The data then goes through a validation and cleansing process before being submitted to the Retailigence Machine Learning server. The steps are:
A. Data Format Validation
This step validates the format of the input data. If the input data is not in the format expected, this step gives an error and turns red. Clicking on the red icon will display the data fields which are incorrect.

Please contact a system administrator or raise a ticket to Retailigence to get the data issue resolved.
B. Data Cleansing and Data Preparation
This step indicates that the data is being cleansed. Any data elements which are considered ‘noise’ are cleaned out from the input data. There are two threshold points to be considered
- Number of units sold across the business – If this is below a certain number then those items are filtered out.
- Number of units sold in any store – This is a smaller number than above. Item -locations below this number are filtered out.

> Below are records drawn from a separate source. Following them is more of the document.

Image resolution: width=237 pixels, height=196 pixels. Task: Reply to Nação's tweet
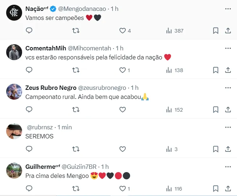click(29, 31)
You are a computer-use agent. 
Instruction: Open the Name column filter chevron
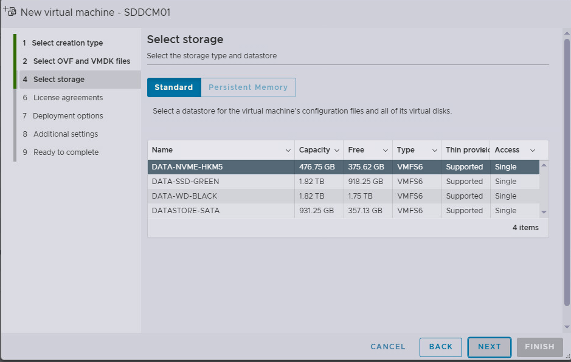coord(288,150)
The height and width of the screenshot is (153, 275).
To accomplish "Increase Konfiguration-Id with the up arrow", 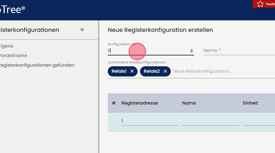I will pos(192,49).
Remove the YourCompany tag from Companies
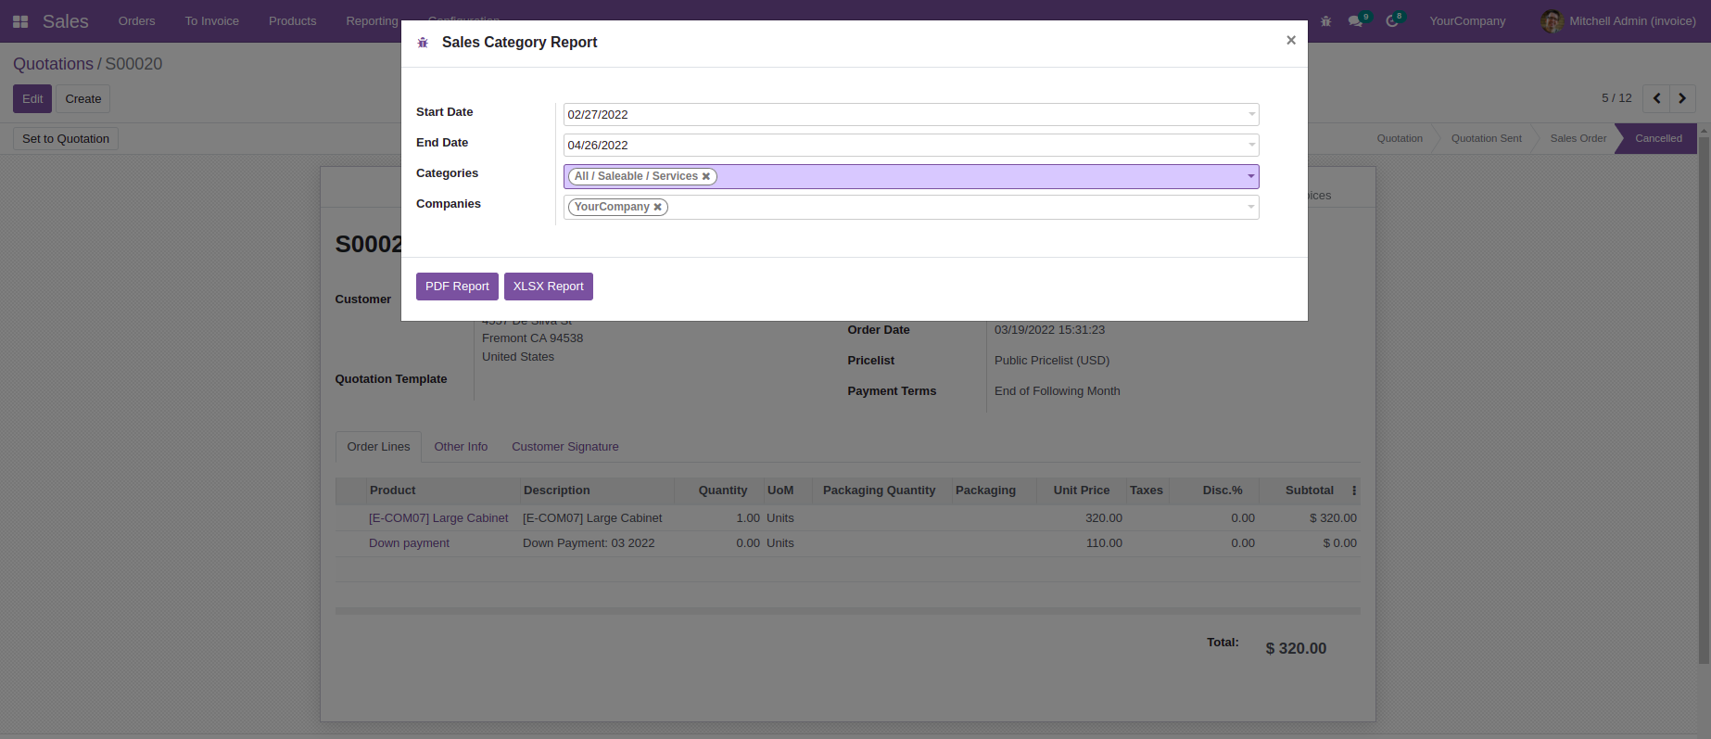The image size is (1711, 739). click(x=658, y=207)
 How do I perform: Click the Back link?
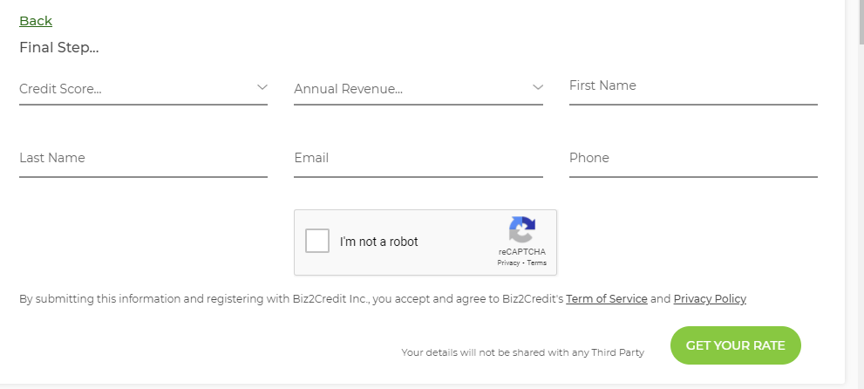tap(36, 21)
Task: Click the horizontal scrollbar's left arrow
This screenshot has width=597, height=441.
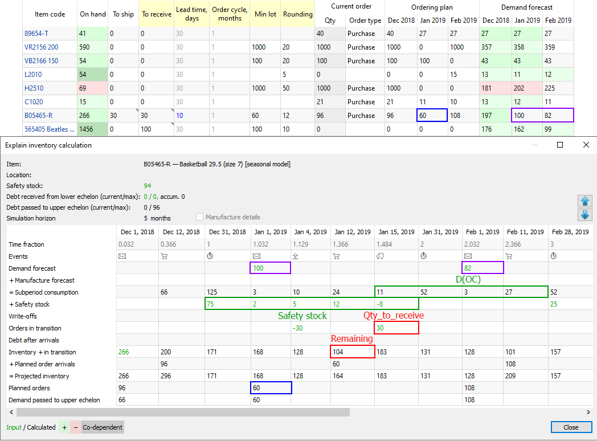Action: (x=10, y=412)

This process could fail entirely or pass with certain items filtered out. If any items are filtered out then the Stage in the process flow will turn amber and clicking on it will show the items or item / locations filtered out.

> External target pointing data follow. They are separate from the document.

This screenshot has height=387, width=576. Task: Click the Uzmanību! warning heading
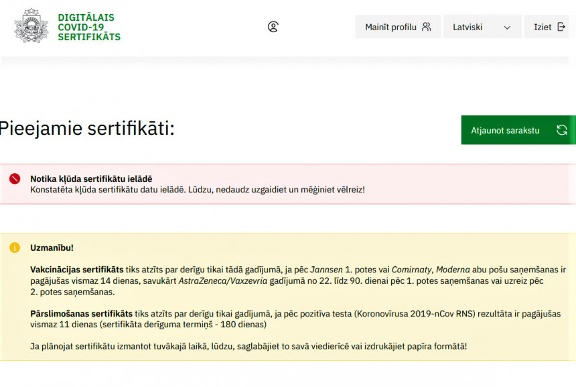(x=52, y=247)
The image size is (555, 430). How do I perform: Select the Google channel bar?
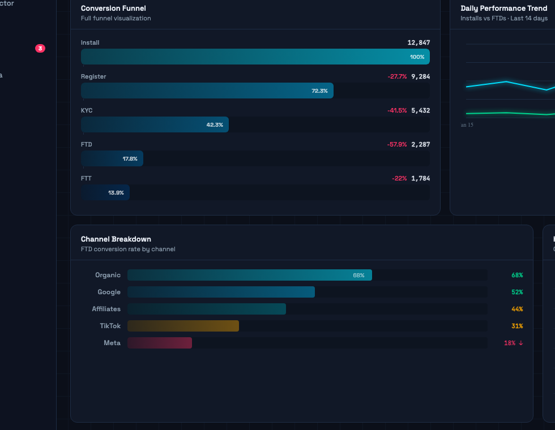221,292
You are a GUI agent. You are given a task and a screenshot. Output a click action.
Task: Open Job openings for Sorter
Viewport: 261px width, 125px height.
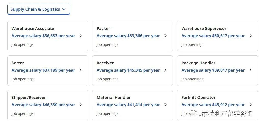click(22, 79)
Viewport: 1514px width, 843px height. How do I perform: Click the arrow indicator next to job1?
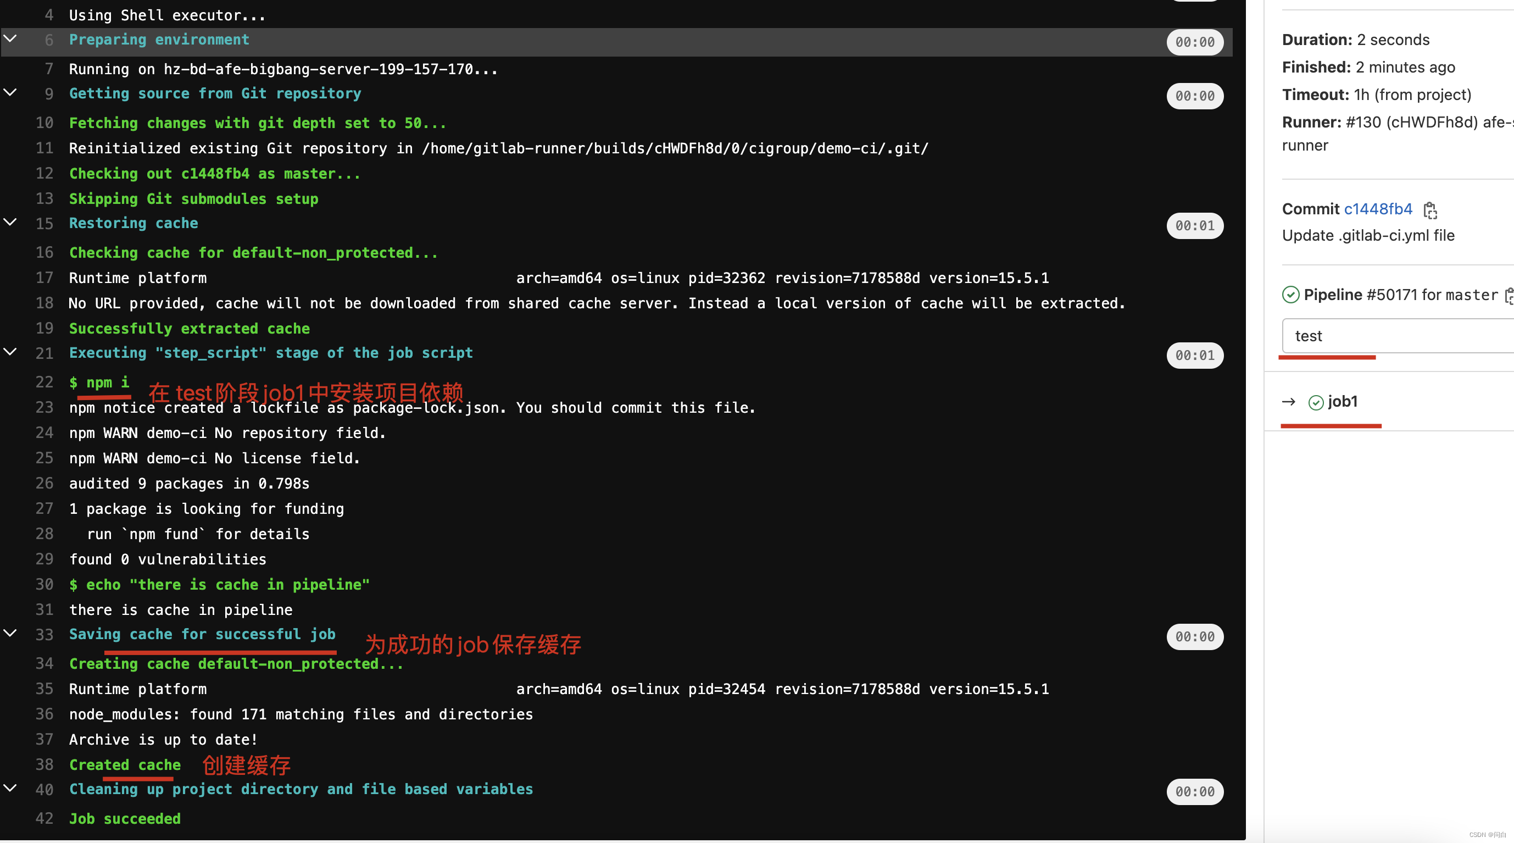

Note: The data cleansing is only meant to remove ‘noise’ from the clustering algorithms. The sales data will be added back for the assortment optimisation run.
C. Data Processing
This step indicates that the machine learning algorithms are being run.

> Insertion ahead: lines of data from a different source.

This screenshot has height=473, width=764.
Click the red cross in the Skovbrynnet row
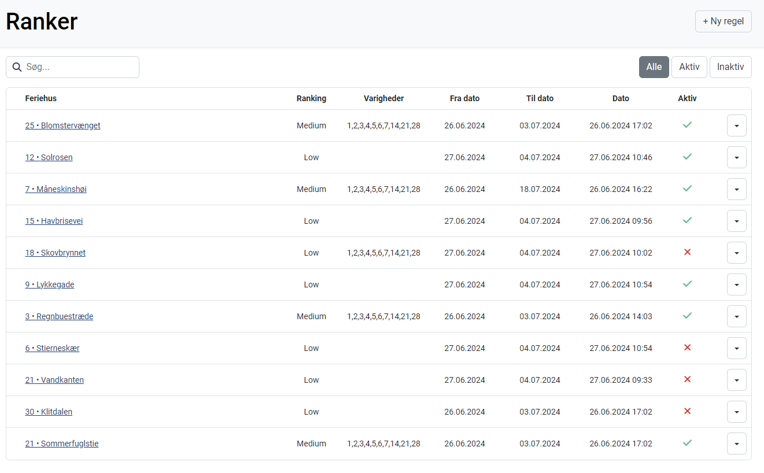click(x=687, y=252)
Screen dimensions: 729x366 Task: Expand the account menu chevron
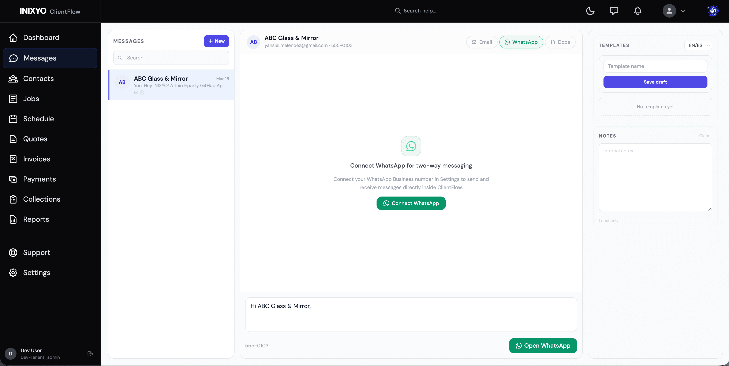(x=683, y=11)
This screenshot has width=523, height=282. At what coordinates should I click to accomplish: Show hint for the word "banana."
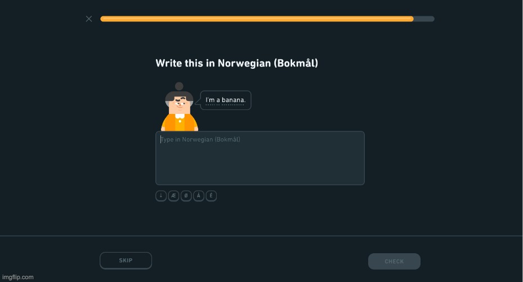234,100
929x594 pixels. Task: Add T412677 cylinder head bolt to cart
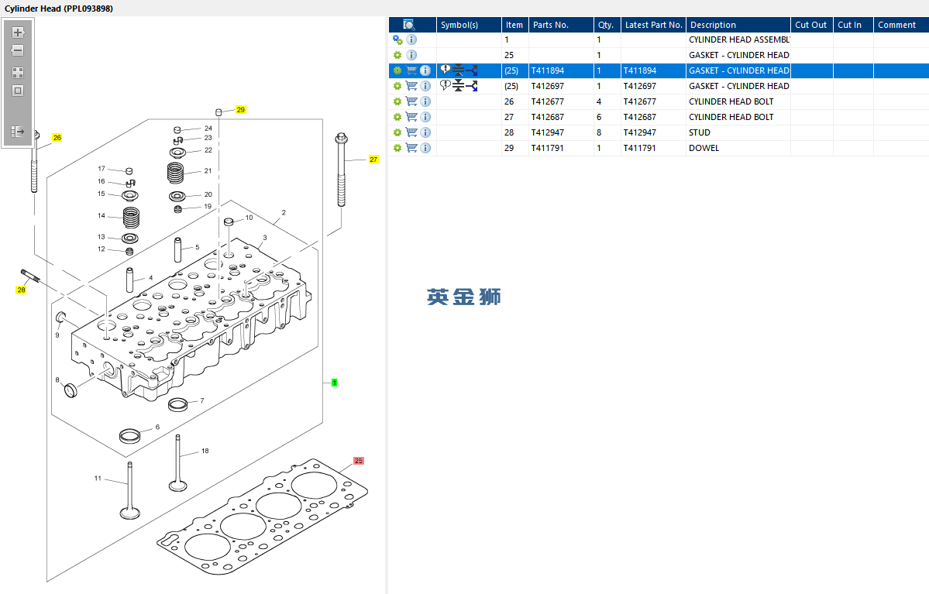pyautogui.click(x=411, y=101)
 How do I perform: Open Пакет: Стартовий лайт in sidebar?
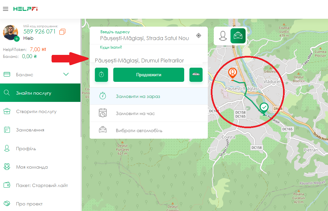42,185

Failure at this stage is due to a lack of data through a small product group or time selection, causing the algorithms to not have enough data points to produce a suitable output.
D. Store Clustering
This step indicates that the Clustering Dashboards are being generated.
Downloading Data
At any stage you see the symbol
The user can click it to download the data for further analysis. This downloads a zipped excel file containing more detailed data regarding the selected screen.